I feel like the eve before your first conference, and even more so as you enter the job market, you start learning the importance of the “elevator talk” or the “elevator speech”: explaining your (jargon-free) research and its importance to someone in 30-60 seconds. You want to be dynamic, engaging, and informative to draw people in, not shut them out. But doing this effectively is a tough task, and one that I think all graduate students, irrespective of discipline, need more practice doing. We already practice it in writing (via the abstract), but we need more opportunities to “talk” our project through in various lengths and various degrees of formality.

thesisI bumbled into an old article from 1999 titled “Making Science Understandable to a Broad Audience” (which is amazingly dated by the lingo — overhead transparencies anyone?), but Richard Reis makes a great point about having graduate students practice and master their “elevator talk,” “hallway talk,” “office talk,” and “guest lecture.” Let’s face it: (most) of us plain suck at boiling down the complexities of our work for non-specialists. We need to “teach” our projects, not just state them, and this practice is important in BOTH the Sciences and the Humanities. I’m excited to see Three Minute Thesis competitions emerge worldwide over the last 7 years (the first competition was in 2008), and hope that this is a trend that will continue, but I also think that this kind of exercise is useful even without the competitive component.

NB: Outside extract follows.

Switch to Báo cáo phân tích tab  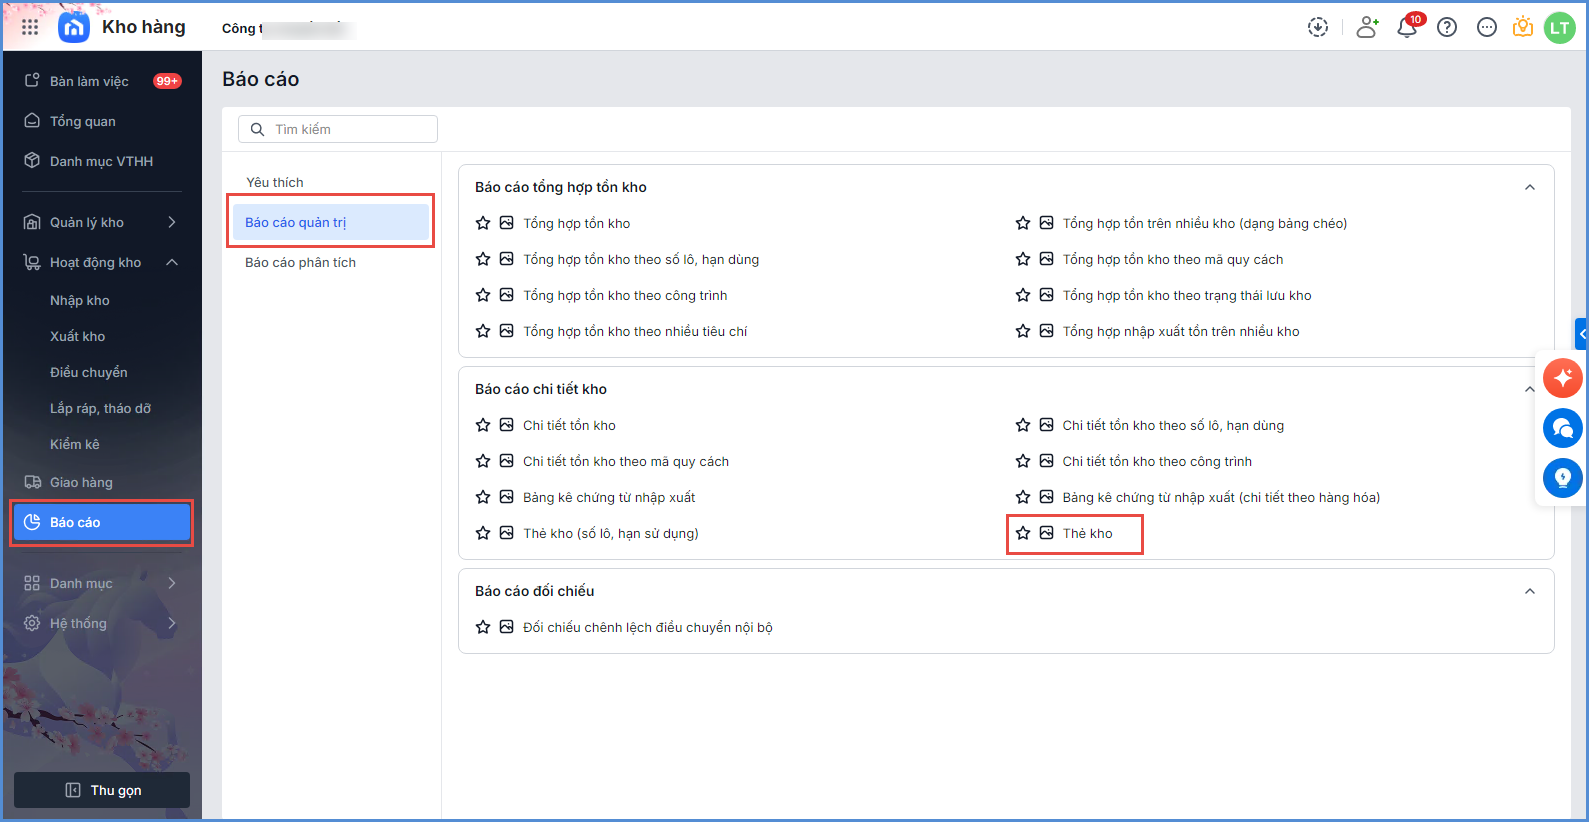[300, 262]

The value is definitely there, as mastering just this one skill helps you to connect with people from a variety of disciplines. I would love to see more professional conferences that integrate these short-format, exciting, fast-paced blurbs of our research agendas, because I think it helps us understand and distill our own importance as scholars more so than the conference paper or guest lecture. I know that the New Media Caucus has been doing them at the College Art Association forĀ  a few years now. For example, in addition to formal 3-5 paper panels, there could be a session of 6-7 minute lighting talks by graduate students and do 8-10 of them rapid-fire. Then, have an open networking meet-and-greet session afterwards where people can drink coffee, ask questions, exchange e-mails, and create those important connections to faculty and peers across fields.

Alternatively, I think embracing the competitive aspects could also be fun in an undergraduate class. Have students create 3 minute presentations and then pick their favorites by secret ballot at the end. In my course on Japanese popular culture, we had a miniature film festival with videos they created on Mozilla Popcorn Maker. Although I evaluated their projects for a grade, students also judged them in various categories to determine whose video was the most effective at teaching their lesson, the funniest, the most creative, etc. It was fun, and they really embraced the spirit of the assignment, which got them thinking critically about their own work. Couldn’t this be replicated with a version of the three minute thesis?

I see real value in my project, but there are occasions when I really do believe that more can be said with less! There is an art to brevity (something that I just failed at with this post!)